### [Required work]
Repeat the data. Keep each line identical.

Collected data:
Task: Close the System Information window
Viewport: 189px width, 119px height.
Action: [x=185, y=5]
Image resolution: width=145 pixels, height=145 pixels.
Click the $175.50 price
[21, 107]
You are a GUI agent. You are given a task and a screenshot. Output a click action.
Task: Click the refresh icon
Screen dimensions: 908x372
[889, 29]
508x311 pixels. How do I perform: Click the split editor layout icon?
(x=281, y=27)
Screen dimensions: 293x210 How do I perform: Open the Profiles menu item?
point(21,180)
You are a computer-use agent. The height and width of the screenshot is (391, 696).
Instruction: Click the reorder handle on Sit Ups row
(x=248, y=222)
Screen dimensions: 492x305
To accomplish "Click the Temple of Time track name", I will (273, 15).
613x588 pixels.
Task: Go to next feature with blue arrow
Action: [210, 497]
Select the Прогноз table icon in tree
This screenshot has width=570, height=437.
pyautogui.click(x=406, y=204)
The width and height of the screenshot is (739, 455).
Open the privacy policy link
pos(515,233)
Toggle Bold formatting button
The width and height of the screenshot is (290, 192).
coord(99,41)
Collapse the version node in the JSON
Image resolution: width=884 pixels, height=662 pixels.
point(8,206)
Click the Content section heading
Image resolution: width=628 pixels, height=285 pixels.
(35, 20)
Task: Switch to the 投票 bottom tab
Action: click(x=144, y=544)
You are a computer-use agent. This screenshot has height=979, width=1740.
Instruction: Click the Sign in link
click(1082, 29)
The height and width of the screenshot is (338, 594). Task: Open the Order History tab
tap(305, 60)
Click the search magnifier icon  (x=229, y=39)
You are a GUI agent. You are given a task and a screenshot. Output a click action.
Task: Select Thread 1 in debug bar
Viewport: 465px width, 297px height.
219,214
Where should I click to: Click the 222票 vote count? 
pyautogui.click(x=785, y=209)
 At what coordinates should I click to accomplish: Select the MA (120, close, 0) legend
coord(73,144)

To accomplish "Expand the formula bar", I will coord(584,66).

### [Response]
Task: Close the System Information window
Viewport: 189px width, 119px height.
Action: [x=185, y=5]
Image resolution: width=145 pixels, height=145 pixels.
Click the $175.50 price
[21, 107]
You are a GUI agent. You are given a task and a screenshot. Output a click action.
Task: Click the refresh icon
Screen dimensions: 908x372
[889, 29]
508x311 pixels. How do I perform: Click the split editor layout icon?
(x=281, y=27)
Screen dimensions: 293x210 How do I perform: Open the Profiles menu item?
point(21,180)
You are a computer-use agent. The height and width of the screenshot is (391, 696).
Instruction: Click the reorder handle on Sit Ups row
(x=248, y=222)
Screen dimensions: 492x305
To accomplish "Click the Temple of Time track name", I will (273, 15).
613x588 pixels.
Task: Go to next feature with blue arrow
Action: [210, 497]
Select the Прогноз table icon in tree
This screenshot has width=570, height=437.
pyautogui.click(x=406, y=204)
The width and height of the screenshot is (739, 455).
Open the privacy policy link
pos(515,233)
Toggle Bold formatting button
The width and height of the screenshot is (290, 192).
coord(99,41)
Collapse the version node in the JSON
Image resolution: width=884 pixels, height=662 pixels.
point(8,206)
Click the Content section heading
Image resolution: width=628 pixels, height=285 pixels.
(35, 20)
Task: Switch to the 投票 bottom tab
Action: click(x=144, y=544)
You are a computer-use agent. This screenshot has height=979, width=1740.
Instruction: Click the Sign in link
click(1082, 29)
The height and width of the screenshot is (338, 594). Task: Open the Order History tab
tap(305, 60)
Click the search magnifier icon  (x=229, y=39)
You are a GUI agent. You are given a task and a screenshot. Output a click action.
Task: Select Thread 1 in debug bar
Viewport: 465px width, 297px height.
219,214
Where should I click to: Click the 222票 vote count? 
pyautogui.click(x=785, y=209)
 At what coordinates should I click to accomplish: Select the MA (120, close, 0) legend
coord(73,144)

To accomplish "Expand the formula bar", I will coord(584,66).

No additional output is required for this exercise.